After a hiatus of two and a half years, Rebel Salute, a roots reggae festival, will return in 2023 with a physical staging for the first time since the arrival of the pandemic in Jamaica.
Despite repeated requests from artists and patrons to extend the celebrations to a three-day festival, Rebel Salute will maintain its two-day format for next year. It will be held on January 20 and 21 at Grizzly’s Plantation Cove in St. Ann. Tony Rebel has suggested that the issue is primarily one of time management, even though some local acts have advocated lengthening the event as an antidote to the problem of performers not having adequate time on stage.
Although Tony Rebel has not disclosed the performers’ names, he maintains that some have already been confirmed to appear. According to the show’s producer, the 28-year-old Rebel Salute tradition of booking performers by their given names demonstrates the breadth and depth of the talent on display.

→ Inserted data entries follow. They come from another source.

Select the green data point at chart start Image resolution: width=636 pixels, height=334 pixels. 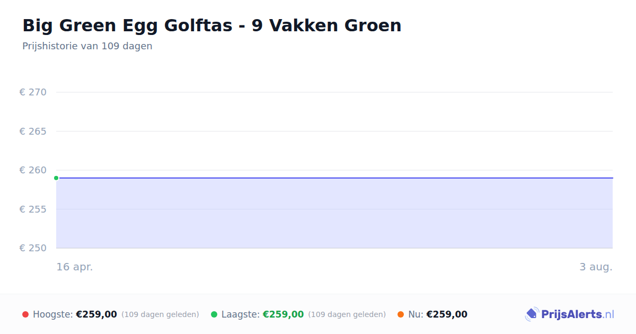click(x=56, y=178)
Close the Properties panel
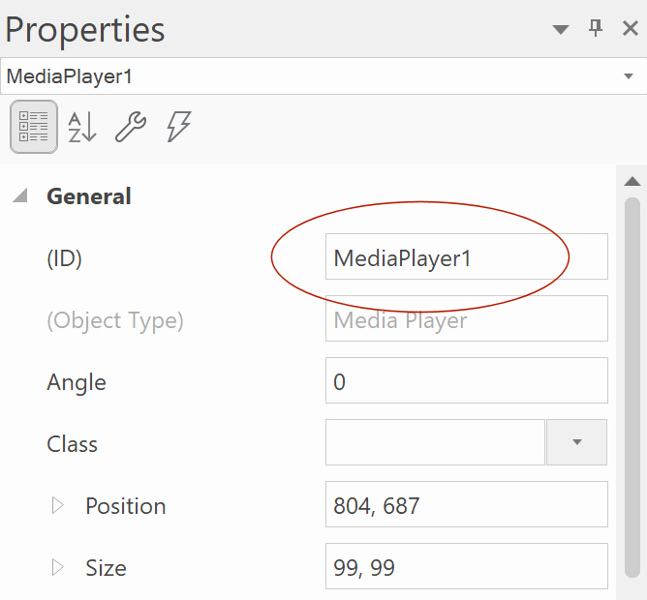The image size is (647, 600). [630, 29]
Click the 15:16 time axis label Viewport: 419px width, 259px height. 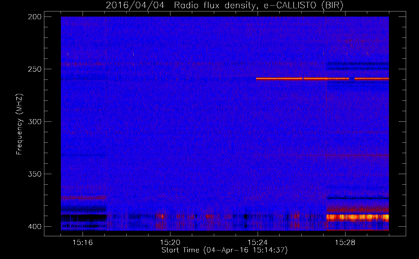coord(83,243)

Since its inception in 1994 as a birthday celebration for Tony Rebel, the event has become known as an edutainment mecca, with activists promoting the protection of reggae and the legalisation of marijuana.

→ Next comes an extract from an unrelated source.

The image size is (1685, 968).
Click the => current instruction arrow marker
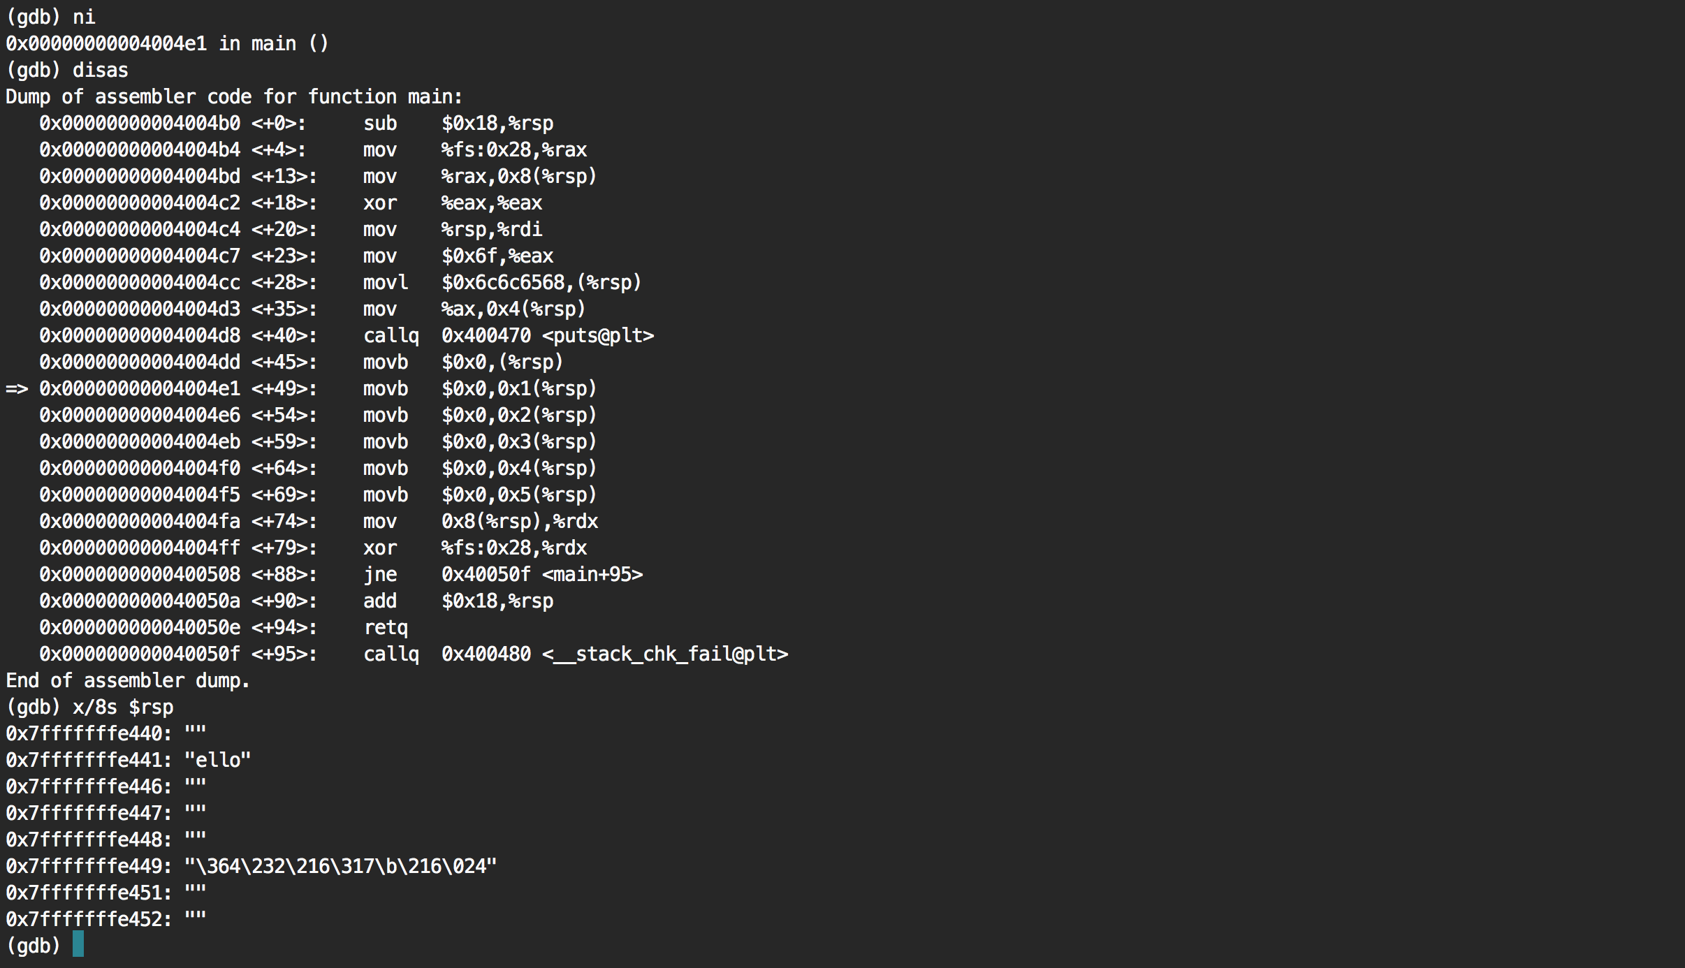[17, 389]
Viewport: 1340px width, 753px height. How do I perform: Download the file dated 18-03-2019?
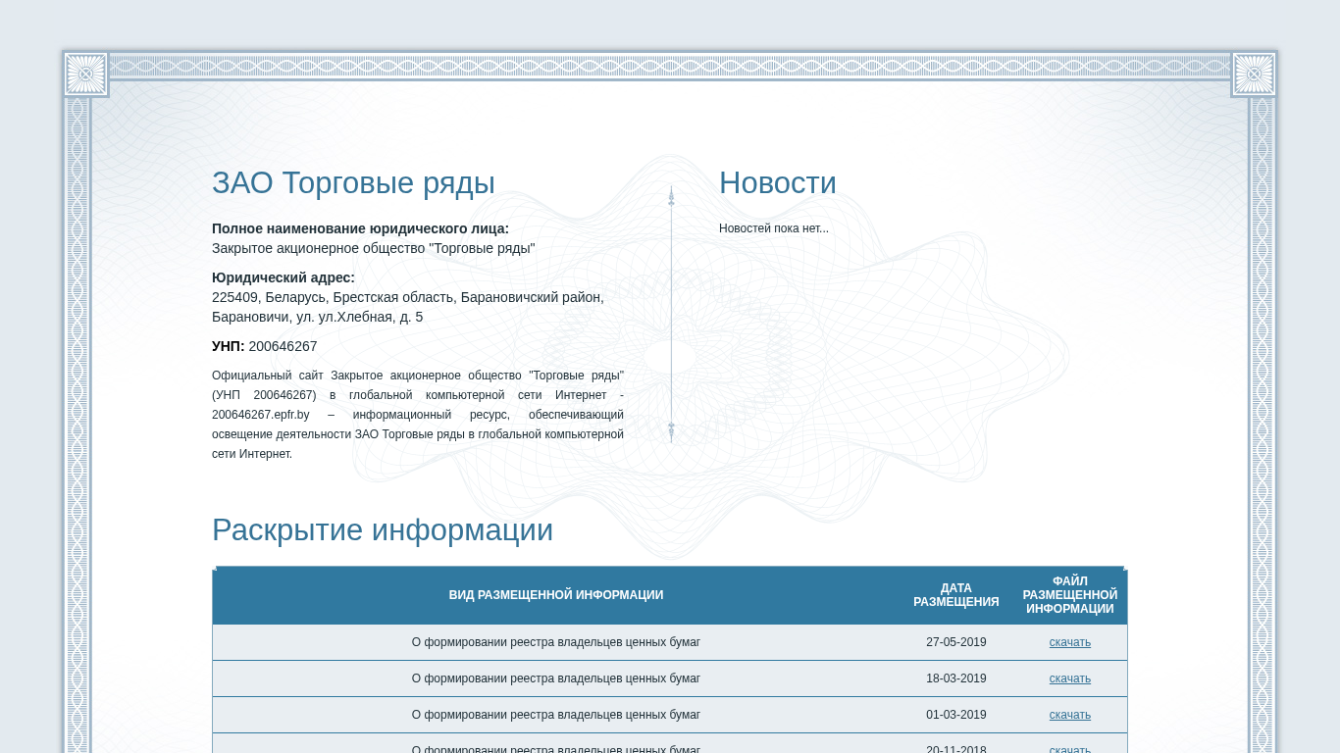coord(1069,678)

This event has sponsored a discussion every year since 2017 to discuss the full legalisation of the medicinal herb, and that trend will continue in 2023. In 2015, cannabis tourism was boosted with an amendment to the Dangerous Drugs Act allowing Rebel Salute to advertise itself as a marijuana festival. The first event to be exempted was the Cannabis Cup in Negril. Thereafter, Tony Rebel and his crew of organisers opened the Herb Curb to serve as a meeting place for anyone interested in the medicinal, ritual, and recreational uses of marijuana and a venue for discussions on the subject.